Out of order: You’ll notice that 95938 is out of numerical order. This isn’t a typo; this code was resequenced, or moved from its original spot in the CPT® code book and into this group. CPT® moved the code because it made sense to have 95938 with this code set — despite it being out of numerical order. Whenever you see a hashtag (#) beside a CPT® code, it means that the code was resequenced.

Short-Latency EPs Could Lead to These Diagnoses

When a patient undergoes a short-latency EP study, the provider is checking to confirm (or deny) certain conditions. Here are some of the diagnoses you might see accompanying an EP study:

  • Myasthenia gravis: G70.00 (Myasthenia gravis without (acute) exacerbation)
  • Spinal cord or head injuries: Various ICD-10 codes for injuries to both areas
  • Cervical spondylotic myeloradiculopathy: M47.- (Spondylosis)
  • Thoracic outlet syndrome: G54.0 (Brachial plexus disorders)
  • Metabolic disorders (e.g., lead toxicity and/or B12 vitamin deficiency): T56. 0X1A (Toxic effect of lead and its compounds, accidental (unintentional), initial encounter), D51.9 (Vitamin B12 deficiency anemia, unspecified)
  • ALS: G12.21 (Amyotrophic lateral sclerosis)

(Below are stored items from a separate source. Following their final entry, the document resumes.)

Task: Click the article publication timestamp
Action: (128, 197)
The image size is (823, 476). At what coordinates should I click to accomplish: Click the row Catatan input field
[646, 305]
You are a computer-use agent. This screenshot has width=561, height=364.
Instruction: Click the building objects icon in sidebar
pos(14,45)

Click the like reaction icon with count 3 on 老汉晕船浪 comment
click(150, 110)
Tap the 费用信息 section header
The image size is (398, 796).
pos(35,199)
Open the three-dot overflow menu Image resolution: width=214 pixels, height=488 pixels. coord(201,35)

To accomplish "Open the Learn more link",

Note: This is not a complete list of ICD-10 codes that prove medical necessity for 95925-95927. It is merely a list of conditions that your provider could discover during a short-latency EP. Always code to the notes, and check with your payer if you have questions regarding short-latency EPs and ICD-10 codes.

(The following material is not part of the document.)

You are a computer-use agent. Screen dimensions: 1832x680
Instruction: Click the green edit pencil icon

Use 95928-95939 for Central Motor EP Study

If the provider performs an EP study that focuses on stimulating the central motor functions, you’ll report a central motor EP. Report central motor EPs with the following codes, depending on encounter specifics:

  • 95928 (Central motor evoked potential study (transcranial motor stimulation); upper limbs)

During a 95928 EP, “the provider performs a central motor evoked potential study by transcranially stimulating the motor cortex by applying a very mild electric current to the scalp. In this procedure, the ultimate goal is to evaluate the motor pathways that supply the upper limb muscles,” says Pritchett.

  • 95929 (… lower limbs)

During 95929 service, “the provider performs a central motor evoked potential study by transcranially stimulating the motor cortex by applying a mild electric current on the scalp. In this procedure, the ultimate goal is to evaluate the motor pathways supplying the lower limb muscles,” according to Pritchett.

  • 95939 (… in upper and lower limbs)

During 95939 service, “the provider performs a central motor evoked potential study in both the upper and lower limbs for a diagnosis of multiple sclerosis and can also be utilized as an indicator for stroke motor recovery,” says Pritchett.

Central Motor EPs Could Lead to These Diagnoses

When a patient undergoes a central motor EP study, the provider is checking to confirm (or deny) certain conditions. Here are some of the diagnoses you might see accompanying an EP study:

  • Temporal bone lesion: D16.4 (Benign neoplasm of bones of skull and face)
  • Malignant neoplasm of spinal meninges: C70.1 (Malignant neoplasm of spinal meninges)
  • Compression of brain: G93.- (Other disorders of brain)
  • Trigeminal neuralgia: G50.0 (Trigeminal neuralgia)
  • Dissection of abdominal aorta: I71.4- (Abdominal aortic aneurysm, without rupture)

Note: As with the previous ICD-10 list, this is not a complete accounting of ICD-10 codes that prove medical necessity for 95928-95939. It is merely a list of conditions that your provider could discover during a central motor EP. Always code to the notes, and check with your payer if you have questions regarding central motor EPs and ICD-10 codes.

Unilateral Calls for Modifier 52

You’ll notice that most of the EP codes describe bilateral procedures. If your provider performs a unilateral EP study, remember to append modifier 52 (Reduced services) and modifiers LT/RT (Left side/Right side) to the EP code to indicate reduced services and laterality, respectively.